W sukience do sukcesu

przez Editor

Do tego, że ambicje zawodowe wymagają często odpowiedniego opakowania,  czyli adekwatnego stroju, nie trzeba nikogo przekonywać. Czyżby? Do Dress for Success trafiają dziesiątki kobiet, dla których symboliczna sukienka, w której pójdą na rozmowę kwalifikacyjną, jest nowością, a jednocześnie początkiem nowej drogi – nie tylko zawodowej, ale przede wszystkim życiowej. O misji i działaniach Stowarzyszenia rozmawiamy z Dorotą Stasikowską-Woźniak, Dyrektor Generalną i Pomysłodawczynią Dress for Success w Polsce.


Na czym polega idea Dress for Success?

Dress for Success Poland to organizacja, której celem jest pomoc kobietom w trudnej sytuacji życiowej. Na całym świecie, a mamy 147 filii, wspieramy kobiety, które same chcą zmienić coś w swoim życiu. Nie szukamy za nie pracy, ale przygotowujemy do rozmowy kwalifikacyjnej. Nasza pomoc jest dość ekskluzywna, a równocześnie bezpłatna. Chcemy pomagać tylko silnie zmotywowanym osobom. Ponieważ pracujemy społecznie – to nasz wybór i misja – chcemy, żeby nasza pomoc trafiała do tych, którzy chcą i potrafią z niej korzystać. Dress wyposaża kobiety w symboliczną sukienkę na rozmowę kwalifikacyjną. Ale sukienka to tylko symbol. Tak naprawdę chodzi o wsparcie i wzmocnienie psychiczne. Chcemy, żeby trafiające do nas panie uwierzyły w siebie. Wówczas same będą mogły przenosić góry. W kobietach drzemie wielka siła. Sukienka, bielizna, fryzjer, kosmetyki, lekcje makijażu czy dress codu, a przy tym wsparcie psychiczne, lekcje np. budżetowania, to elementy całego programu, które jedynie wydobywają potencjał.

Jak długo Państwo istniejecie i ile osób jest zaangażowanych w działalność DfS w Polsce?

Na świecie Dress istnieje już 17 lat, a w Polsce w październiku będziemy obchodzić siódme urodziny. Na stałe i regularnie wspiera nas prawie 50 wolontariuszek, ale też wiele osób, które organizują akcje SOS, czyli zbierają „szczęśliwe sukienki” dla naszych podopiecznych, oraz kilkadziesiąt trenerek i mentorek, a także tysiące osób w całej Polsce, które biorą udział w naszych konferencjach. Olbrzymie jest też grono sympatyczek i sympatyków.

Ilu Paniom i w jakim zakresie udało się pomóc?

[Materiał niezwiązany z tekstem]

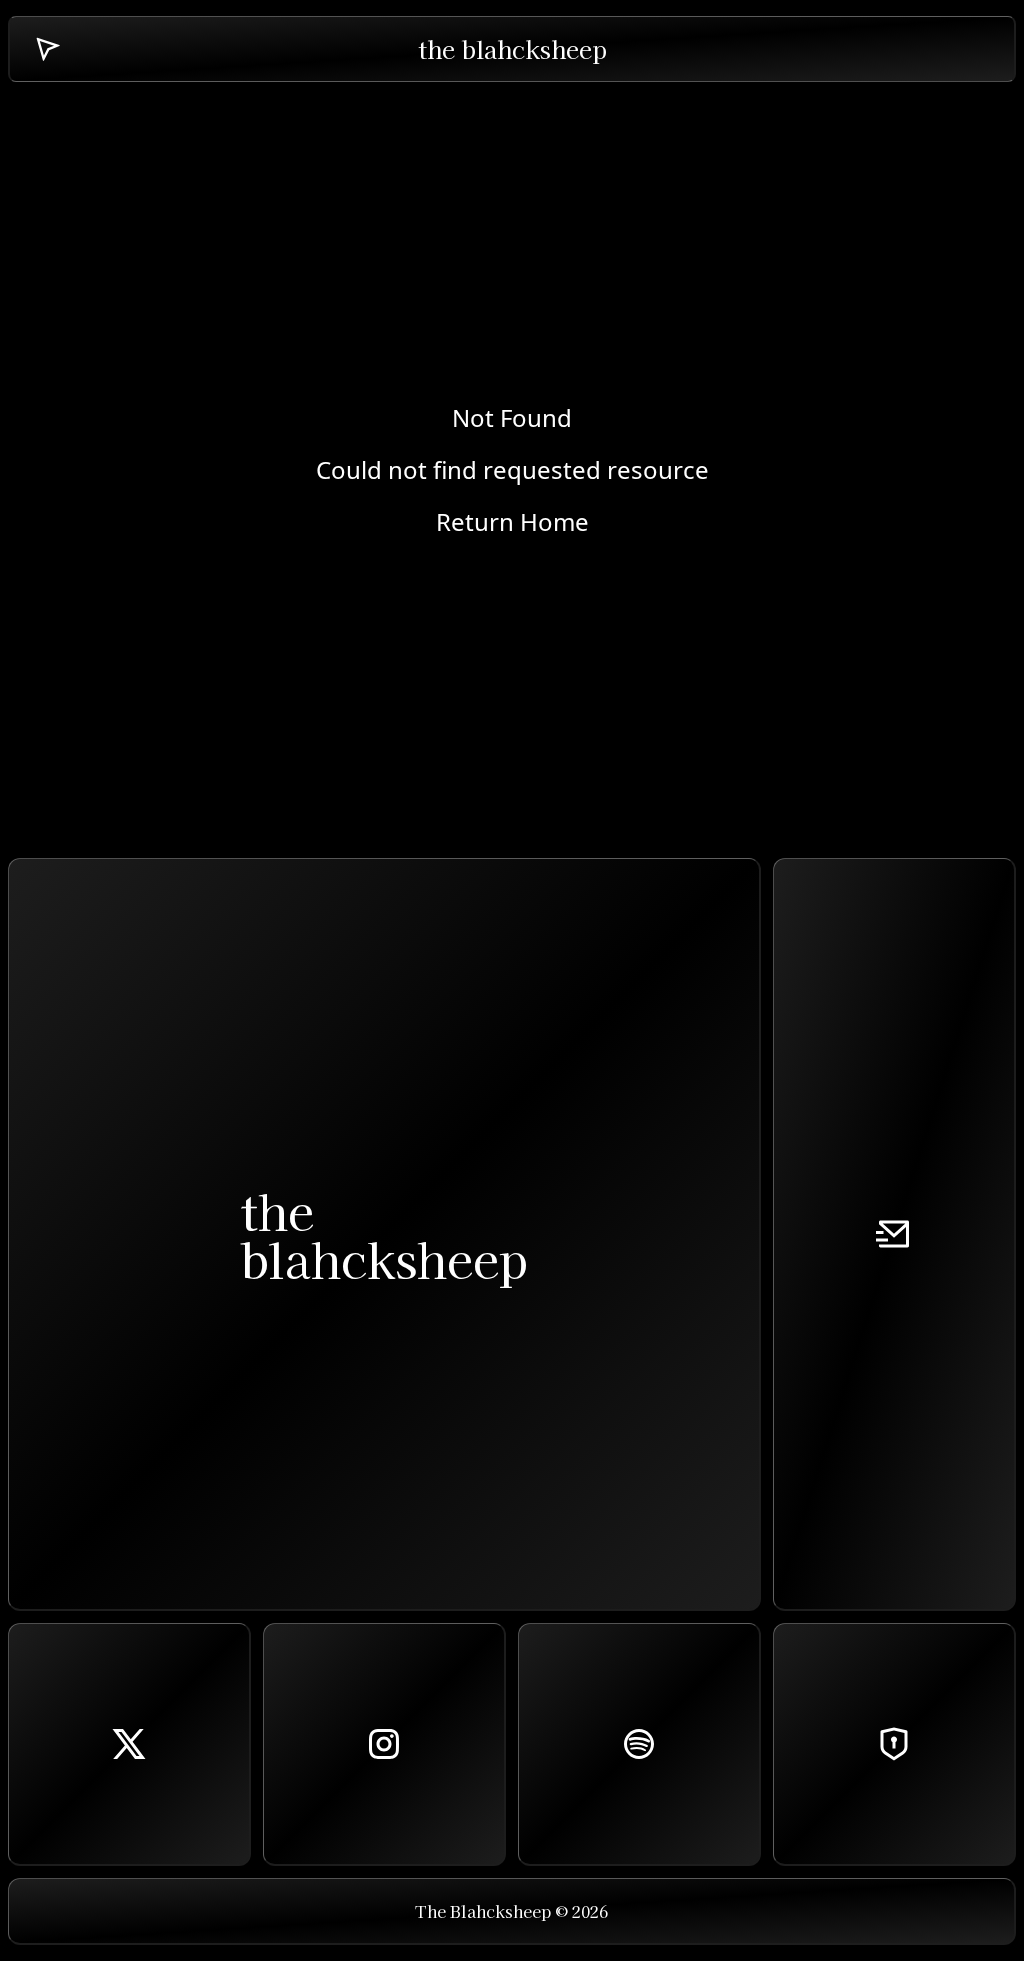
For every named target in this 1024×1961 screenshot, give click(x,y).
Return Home (512, 522)
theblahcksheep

Przez siedem lat wsparłyśmy 800 kobiet, które, dzięki naszej pomocy, nabyły przekonania, że potrafią i pewności, że dadzą radę. Każda z nich wzięła udział w warsztatach wzmacniających, trwających od tygodnia do miesiąca, obejmujących 6-8 godzin zajęć każdego dnia. Jednocześnie panie otrzymały stroje na rozmowę kwalifikacyjną, zapewniliśmy im wizytę w salonie fryzjerskim i lekcje makijażu, a w uzasadnionych przypadkach także np. pomoc medyczną.

Jakie wymogi musi spełnić potencjalna podopieczna DfS?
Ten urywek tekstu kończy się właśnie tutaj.